# Extracted material:
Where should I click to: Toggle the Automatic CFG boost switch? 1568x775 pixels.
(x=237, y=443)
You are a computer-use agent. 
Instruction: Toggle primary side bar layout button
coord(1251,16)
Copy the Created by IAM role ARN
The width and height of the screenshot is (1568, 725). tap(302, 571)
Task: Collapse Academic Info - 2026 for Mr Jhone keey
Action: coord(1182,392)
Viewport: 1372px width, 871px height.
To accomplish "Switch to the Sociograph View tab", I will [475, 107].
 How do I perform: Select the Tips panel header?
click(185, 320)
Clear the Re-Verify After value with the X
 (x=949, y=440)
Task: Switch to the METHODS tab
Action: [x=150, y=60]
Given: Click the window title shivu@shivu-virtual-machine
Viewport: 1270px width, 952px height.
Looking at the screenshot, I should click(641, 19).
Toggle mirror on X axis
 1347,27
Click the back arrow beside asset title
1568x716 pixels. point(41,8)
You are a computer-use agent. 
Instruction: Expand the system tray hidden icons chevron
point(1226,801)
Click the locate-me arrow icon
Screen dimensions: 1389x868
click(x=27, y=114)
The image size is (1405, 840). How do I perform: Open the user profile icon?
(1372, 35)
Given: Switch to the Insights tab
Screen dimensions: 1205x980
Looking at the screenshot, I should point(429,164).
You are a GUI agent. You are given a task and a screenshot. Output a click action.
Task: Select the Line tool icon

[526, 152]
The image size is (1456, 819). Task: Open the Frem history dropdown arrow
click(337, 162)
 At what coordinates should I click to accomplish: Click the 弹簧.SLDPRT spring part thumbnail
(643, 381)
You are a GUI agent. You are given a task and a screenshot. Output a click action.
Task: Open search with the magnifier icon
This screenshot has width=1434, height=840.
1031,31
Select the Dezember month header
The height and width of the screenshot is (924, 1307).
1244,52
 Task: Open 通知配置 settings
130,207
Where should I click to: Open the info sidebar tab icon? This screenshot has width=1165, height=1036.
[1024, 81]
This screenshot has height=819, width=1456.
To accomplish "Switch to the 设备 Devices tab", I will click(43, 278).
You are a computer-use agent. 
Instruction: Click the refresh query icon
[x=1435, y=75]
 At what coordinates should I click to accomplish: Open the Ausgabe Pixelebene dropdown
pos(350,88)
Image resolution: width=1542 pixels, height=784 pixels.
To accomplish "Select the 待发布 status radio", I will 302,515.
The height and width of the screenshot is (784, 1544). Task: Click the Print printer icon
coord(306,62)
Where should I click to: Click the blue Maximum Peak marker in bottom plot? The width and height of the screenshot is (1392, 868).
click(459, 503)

# Task brief:
Repeat the whole listing exactly, with no omissions.

# Problem solution:
Where should I click to: Toggle the Automatic CFG boost switch? 1568x775 pixels.
(x=237, y=443)
You are a computer-use agent. 
Instruction: Toggle primary side bar layout button
coord(1251,16)
Copy the Created by IAM role ARN
The width and height of the screenshot is (1568, 725). tap(302, 571)
Task: Collapse Academic Info - 2026 for Mr Jhone keey
Action: coord(1182,392)
Viewport: 1372px width, 871px height.
To accomplish "Switch to the Sociograph View tab", I will [475, 107].
 How do I perform: Select the Tips panel header?
click(185, 320)
Clear the Re-Verify After value with the X
 (x=949, y=440)
Task: Switch to the METHODS tab
Action: [x=150, y=60]
Given: Click the window title shivu@shivu-virtual-machine
Viewport: 1270px width, 952px height.
Looking at the screenshot, I should click(641, 19).
Toggle mirror on X axis
 1347,27
Click the back arrow beside asset title
1568x716 pixels. point(41,8)
You are a computer-use agent. 
Instruction: Expand the system tray hidden icons chevron
point(1226,801)
Click the locate-me arrow icon
Screen dimensions: 1389x868
click(x=27, y=114)
The image size is (1405, 840). How do I perform: Open the user profile icon?
(1372, 35)
Given: Switch to the Insights tab
Screen dimensions: 1205x980
Looking at the screenshot, I should point(429,164).
You are a GUI agent. You are given a task and a screenshot. Output a click action.
Task: Select the Line tool icon

[526, 152]
The image size is (1456, 819). Task: Open the Frem history dropdown arrow
click(337, 162)
 At what coordinates should I click to accomplish: Click the 弹簧.SLDPRT spring part thumbnail
(643, 381)
You are a GUI agent. You are given a task and a screenshot. Output a click action.
Task: Open search with the magnifier icon
This screenshot has width=1434, height=840.
1031,31
Select the Dezember month header
The height and width of the screenshot is (924, 1307).
1244,52
 Task: Open 通知配置 settings
130,207
Where should I click to: Open the info sidebar tab icon? This screenshot has width=1165, height=1036.
[1024, 81]
This screenshot has height=819, width=1456.
To accomplish "Switch to the 设备 Devices tab", I will click(43, 278).
You are a computer-use agent. 
Instruction: Click the refresh query icon
[x=1435, y=75]
 At what coordinates should I click to accomplish: Open the Ausgabe Pixelebene dropdown
pos(350,88)
Image resolution: width=1542 pixels, height=784 pixels.
To accomplish "Select the 待发布 status radio", I will 302,515.
The height and width of the screenshot is (784, 1544). Task: Click the Print printer icon
coord(306,62)
Where should I click to: Click the blue Maximum Peak marker in bottom plot? The width and height of the screenshot is (1392, 868).
click(459, 503)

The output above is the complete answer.